Dataset entries
################

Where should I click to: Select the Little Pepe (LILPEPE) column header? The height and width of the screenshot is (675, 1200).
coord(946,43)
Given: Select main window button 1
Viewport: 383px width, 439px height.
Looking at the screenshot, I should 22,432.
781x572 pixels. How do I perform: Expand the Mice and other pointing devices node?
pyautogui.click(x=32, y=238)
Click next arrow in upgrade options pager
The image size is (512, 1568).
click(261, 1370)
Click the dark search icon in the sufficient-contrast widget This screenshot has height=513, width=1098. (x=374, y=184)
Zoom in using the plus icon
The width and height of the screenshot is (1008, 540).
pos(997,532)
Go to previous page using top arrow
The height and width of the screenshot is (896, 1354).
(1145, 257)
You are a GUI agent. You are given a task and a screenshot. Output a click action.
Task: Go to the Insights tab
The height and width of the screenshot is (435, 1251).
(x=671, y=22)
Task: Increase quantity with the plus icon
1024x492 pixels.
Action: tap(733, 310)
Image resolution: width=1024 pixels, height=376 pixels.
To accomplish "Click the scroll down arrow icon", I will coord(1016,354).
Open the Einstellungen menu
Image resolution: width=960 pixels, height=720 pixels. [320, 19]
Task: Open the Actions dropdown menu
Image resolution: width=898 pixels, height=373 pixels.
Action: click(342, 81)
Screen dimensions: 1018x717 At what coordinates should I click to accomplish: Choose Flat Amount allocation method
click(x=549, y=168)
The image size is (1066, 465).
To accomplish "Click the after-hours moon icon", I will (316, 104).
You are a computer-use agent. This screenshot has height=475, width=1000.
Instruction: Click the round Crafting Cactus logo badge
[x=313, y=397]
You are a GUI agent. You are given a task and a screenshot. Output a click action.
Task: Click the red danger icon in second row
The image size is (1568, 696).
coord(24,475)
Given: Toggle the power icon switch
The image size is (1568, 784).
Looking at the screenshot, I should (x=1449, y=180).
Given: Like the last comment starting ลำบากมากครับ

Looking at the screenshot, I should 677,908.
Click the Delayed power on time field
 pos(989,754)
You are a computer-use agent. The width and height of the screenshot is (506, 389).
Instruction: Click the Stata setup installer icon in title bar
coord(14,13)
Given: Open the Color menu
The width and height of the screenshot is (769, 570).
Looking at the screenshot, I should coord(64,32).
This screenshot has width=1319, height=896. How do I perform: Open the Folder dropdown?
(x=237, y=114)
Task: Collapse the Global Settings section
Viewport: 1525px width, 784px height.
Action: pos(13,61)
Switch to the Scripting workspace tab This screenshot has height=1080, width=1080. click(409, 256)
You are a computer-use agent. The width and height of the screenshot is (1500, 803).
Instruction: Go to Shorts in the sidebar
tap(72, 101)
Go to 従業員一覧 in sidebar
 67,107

################

**TASK DESCRIPTION**
What lines in the entries above include the string "plus"? Return each one.

**TASK SOLUTION**
Zoom in using the plus icon
Task: Increase quantity with the plus icon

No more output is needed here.